WHAT NEEDS TO BE DONE:
What you return should be the full listing, copied exactly and stripped of its pictures.

RECORDS FOR PROCESSING:
____

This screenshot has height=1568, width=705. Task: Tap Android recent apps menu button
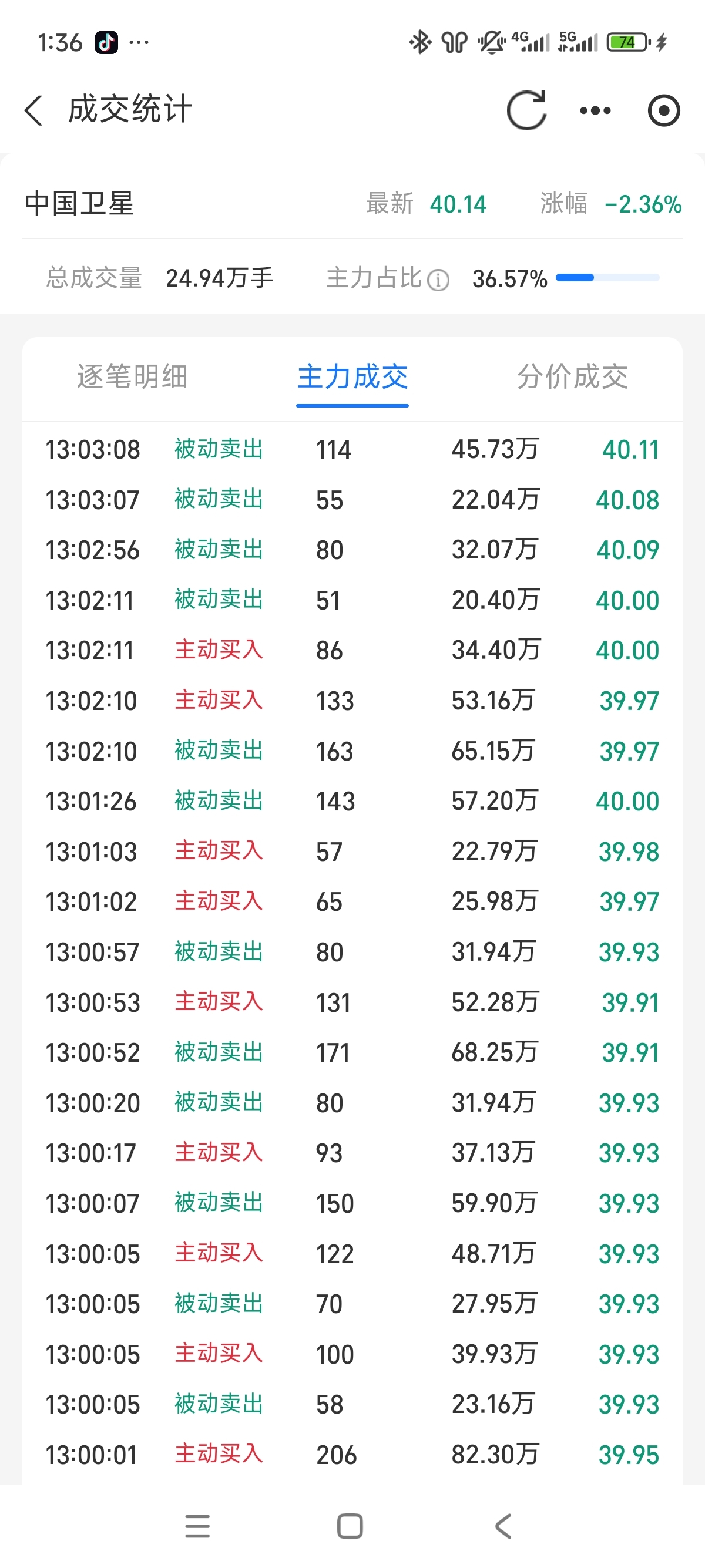click(x=197, y=1527)
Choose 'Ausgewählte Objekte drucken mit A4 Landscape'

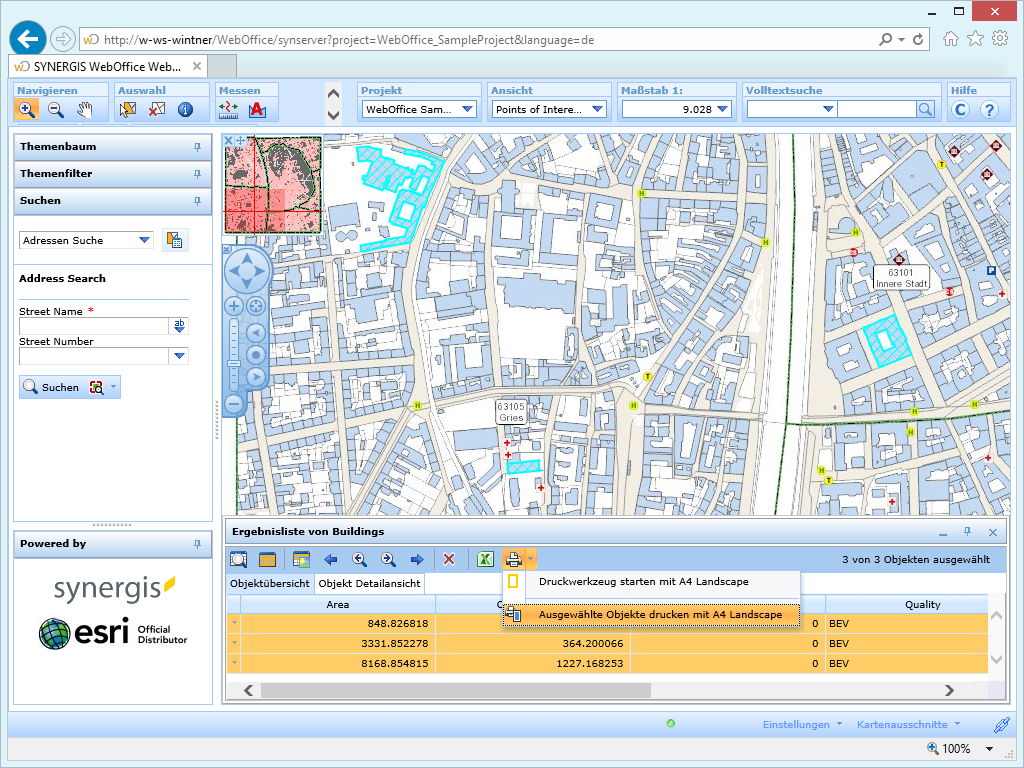click(660, 615)
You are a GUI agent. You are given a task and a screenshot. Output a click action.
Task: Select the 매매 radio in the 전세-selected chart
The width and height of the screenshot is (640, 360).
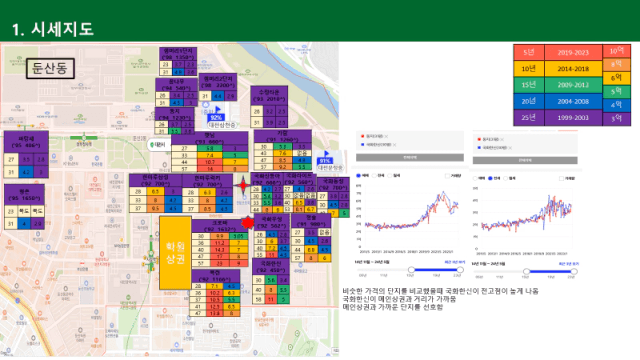click(x=475, y=178)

____

RESULT FOR THIS TASK:
This screenshot has height=1568, width=705. Task: Tap Android recent apps menu button
click(x=197, y=1527)
Choose 'Ausgewählte Objekte drucken mit A4 Landscape'

click(660, 615)
You are a GUI agent. You are given a task and a screenshot. Output a click action.
Task: Select the 매매 radio in the 전세-selected chart
The width and height of the screenshot is (640, 360).
click(x=475, y=178)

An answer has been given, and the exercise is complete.